The draft guidelines - which were issued on February 6 - set out how firms involved in transporting active pharmaceutical ingredients (APIs) within the European Union (EU) should monitor quality and supply chain integrity.
API distributors will have to set ‘properly’ resourced quality management and risk identification procedures that take an organization’s size and the complexity of its activities into account and as appoint key personnel at each distribution point, which both have cost implications.
They will also need to be registered under the Falsified Medicines directive , make all documentation available to authorities on request and ensure that all warehousing and distribution warehouses are robust enough to protect shipments, which again is likely to increase costs.

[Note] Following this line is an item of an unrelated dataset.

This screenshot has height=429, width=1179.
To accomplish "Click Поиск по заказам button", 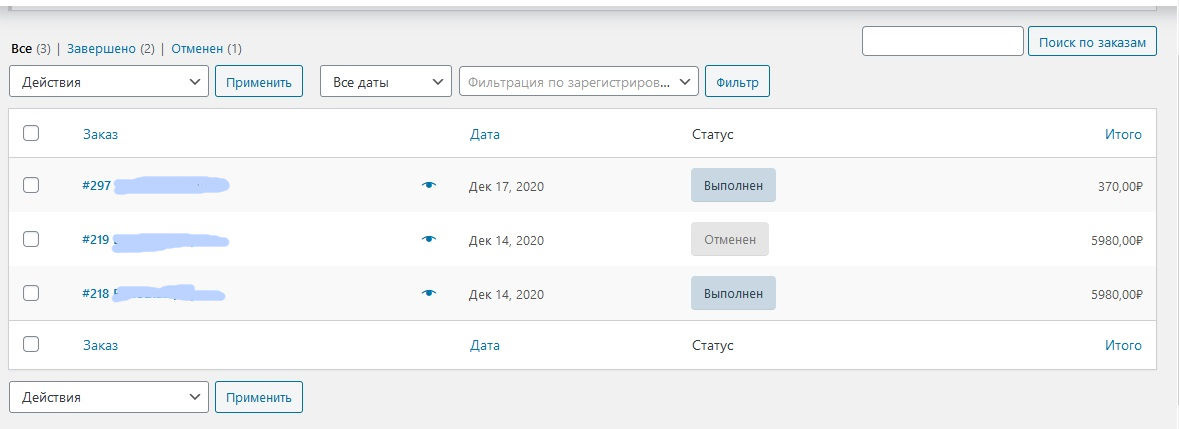I will click(x=1092, y=41).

Distributors will also be required to transfer all regulatory and quality documentation from the API producer to the customer, including a copy of the original certificate of analysis (CoA) and the batch number.
Whether they will also be responsible for passing on ‘written confirmation’ of quality documents that manufacturers outside the EU will need send with any APIs shipped to Europe from July is unclear.
But what is clear is that distributors will need to keep accurate records of API suppliers as – under the proposals – regulators can ask for this information which - again - means databases will need to be maintained.
Returns and complaints
The proposals also set out distributors’ role in recalls and customer complaints. API shipments sent back by customers must be identified, quarantined and – if there are doubts regarding quality – should be destroyed. Distributors can sell unopened stock that is returned only if it is in good condition.
All complaints – either written or oral – will need to be recorded and details retained and made available to European member states on whose territory the APIs were distributed.
The draft guideline also states that distributors will also be required to review complaints with the manufacturer to determine if further action - such as notifying other customers or regulators – is needed, however it does not specifically define what would trigger such action.
The draft good distribution practices (GDP) proposals – which do not apply to re-packagers or firms that divide up API batches as these activities are classed as manufacturing and covered by Good manufacturing practices (GMP) guidelines – are open for public comment until April 30.